Apesar da intenção de somente divulgar as perguntas do questionário no momento final da entrevista, algumas empresas pediram para recebê-lo via e-mail antecipadamente para servir de apoio à decisão de participar ou não do grupo de empresas pesquisadas. Apenas em uma organização o entrevistado pediu para que o entrevistador iniciasse com as perguntas do questionário, cujo roteiro logo foi abandonado quando a pessoa se sentiu segura para dirigir seu relato.
As entrevistas foram efetuadas com hora marcada de conveniência do entrevistado, e no local de seu trabalho. Estes encontros variaram de uma a duas horas e meia em duração. O entrevistador, já prevendo a necessidade de complementação aos dados colhidos na entrevista, deixou um canal aberto para retornar, posteriormente, para uma entrevista adicional e/ou utilizar o e-mail para a complementação dos dados.
Cabe mencionar, que a inclusão da Casas Bahia apenas ocorreu após semanas de insistência para que a empresa fizesse parte do estudo. Esta foi escolhida devido à sua singularidade no tratamento da RSE. No entanto, deverá ser considerada como limitação do estudo a impossibilidade de colher os dados por meio de entrevista pessoal com as pessoas responsáveis pelo assunto dentro da organização, técnica utilizada em todas as empresas. Em seu lugar foi autorizado o envio, por correio eletrônico, do questionário contendo o roteiro de perguntas, que retornaram preenchidas por meio da empresa responsável pela assessoria de imprensa, mas sem a identificação do respondente. Aceitou-se esta restrição imposta pela empresa, pois a possibilidade de efetuar entrevistas já havia sido negada anteriormente. A insistência em incluir os dados da Casas Bahia deve-se ao fato de exercem práticas sociais diretamente associadas às atividades da empresa, de forma criativa e diversa da encontrada na teoria sobre Responsabilidade Social Empresarial.

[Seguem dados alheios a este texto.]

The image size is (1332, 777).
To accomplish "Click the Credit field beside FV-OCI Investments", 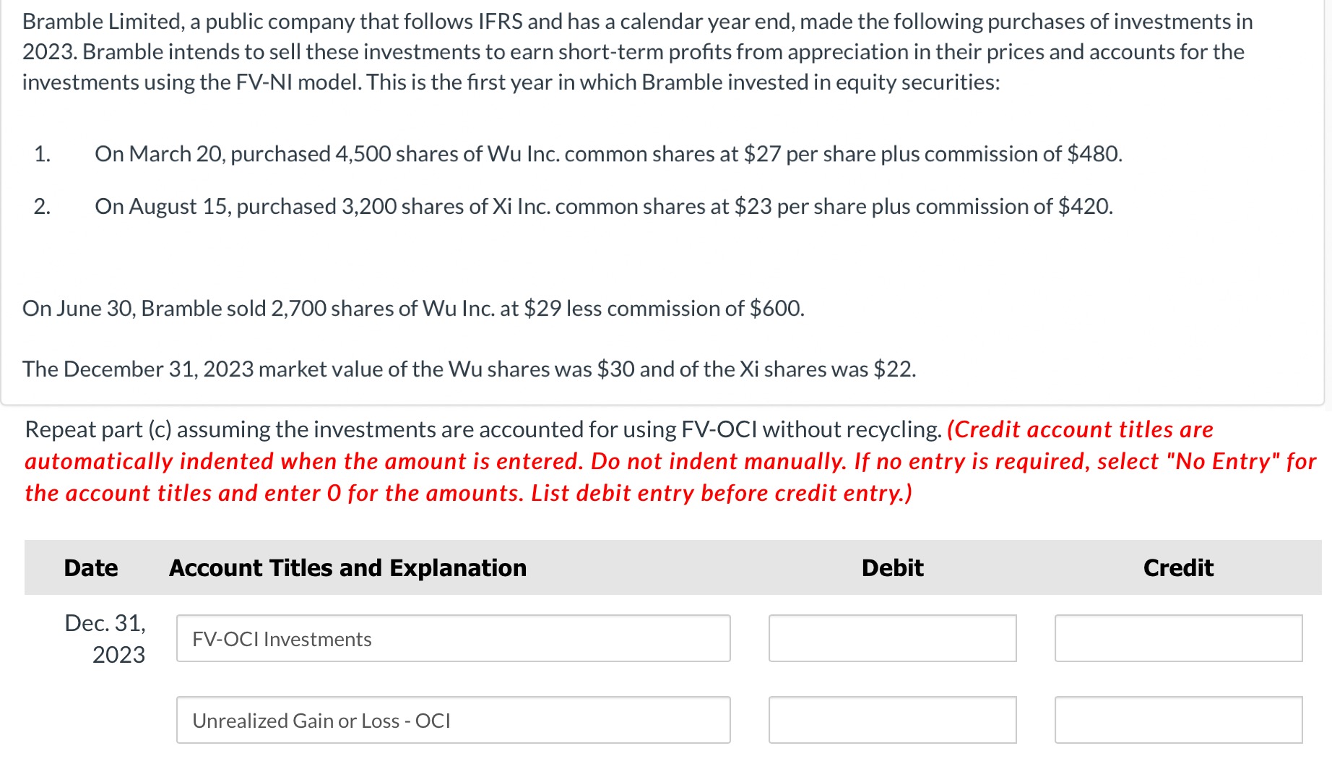I will pos(1178,638).
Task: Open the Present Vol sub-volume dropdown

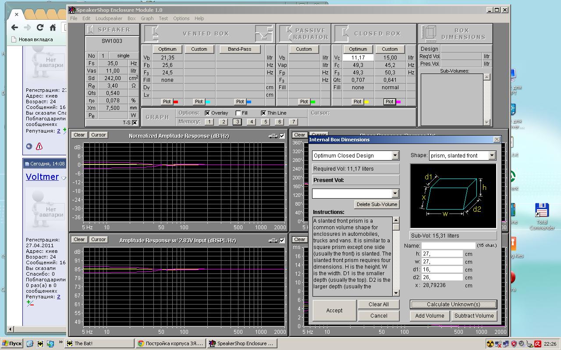Action: tap(395, 193)
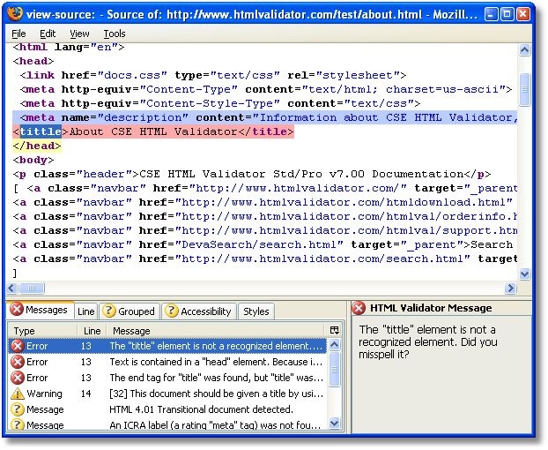The height and width of the screenshot is (450, 548).
Task: Click the error icon in the second message row
Action: (18, 363)
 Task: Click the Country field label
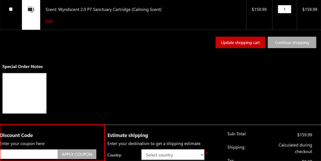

Como apoio aos dados qualitativos, havia sido programado, por ocasião da elaboração do projeto de pesquisa, pedir às empresas filiadas ao Instituto Ethos para fornecer as respostas dos indicadores de responsabilidade Social de 2004, assim como solicitar às que não o haviam feito para que preenchessem ao questionário. No entanto, constatou-se que das três empresas filiadas ao Ethos, apenas o Carrefour havia haviam respondido à última versão da ferramenta (2004), e a DPaschoal à versão anterior. A Wal-Mart, outra empresa filiada, não havia
respondido, alegando que em no ano anterior haviam adquirido outra empresa, com mais de 100 pontos de venda, que se fossem considerados, deturpariam as respostas do questionário. Isto faz sentido na medida em que as unidades adquiridas estão menos desenvolvidas em termos de responsabilidade social do que a empresa compradora. Quanto às empresas que não haviam utilizado a ferramenta, comprovou-se a dificuldade em estar aplicando-a.

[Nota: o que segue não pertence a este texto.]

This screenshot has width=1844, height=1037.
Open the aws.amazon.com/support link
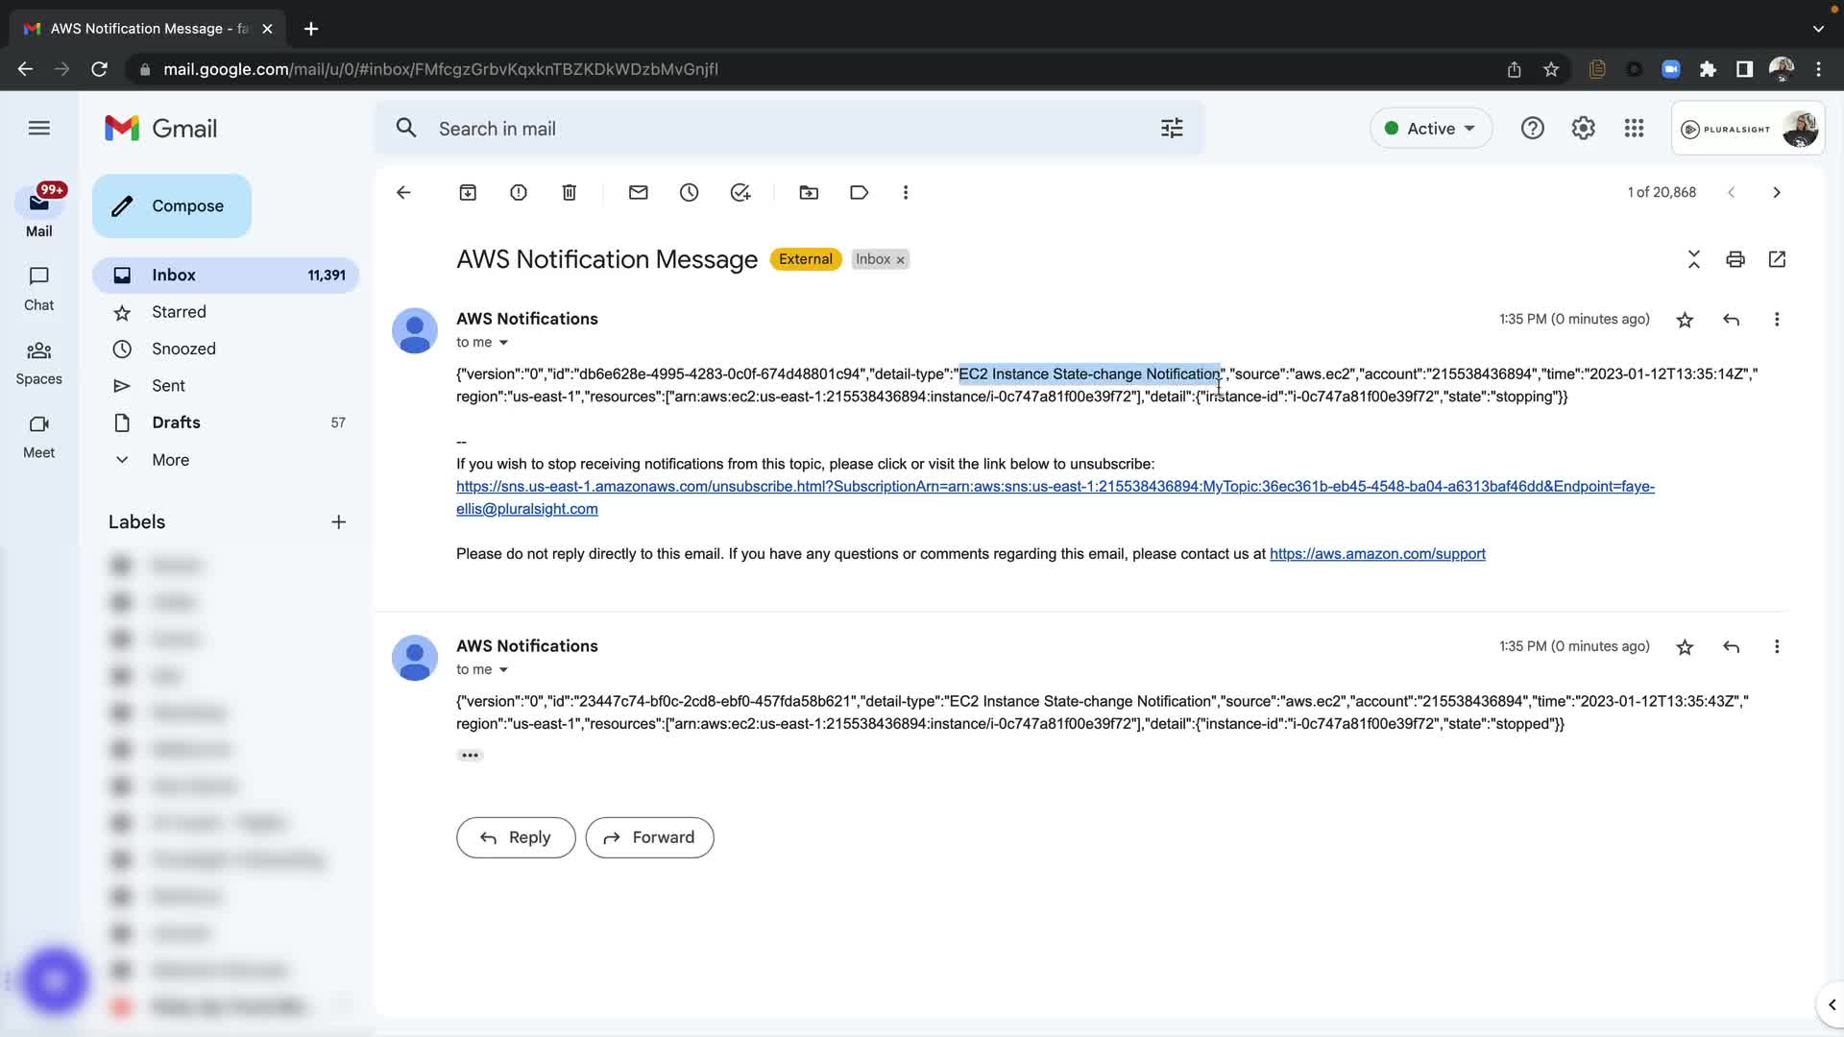pyautogui.click(x=1377, y=554)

Constatou-se, ao longo das entrevistas, que as empresas filiadas ao Ethos têm dificuldade e restrições em responder anualmente aos indicadores. As empresas não filiadas, por outro lado, mesmo podendo utilizar a ferramenta sem ônus, têm uma resistência maior ainda em aplicá-la. Portanto, a primeira idéia de utilizar os dados quantitativos (indicadores Ethos) em conjunto com os dados qualitativos colhidos para todos os estudos de caso foi descartada. Apenas as empresas Carrefour e DPaschoal forneceram as respostas aos Indicadores de Responsabilidade Social do Instituto Ethos. A DPaschoal enviou a última versão respondida de 2003 e o Carrefour a de 2004.
Pôde-se, por meio das respostas da DPaschoal e Carrefour aos indicadores Ethos, efetuar um diagnóstico do estágio de RSE destas empresas pautadas em dados quantitativos. Na empresa DPaschoal, no entanto, há que se levar em conta a restrição da defasagem de período entre o diagnóstico quantitativo e o qualitativo, colhido por meio das entrevistas.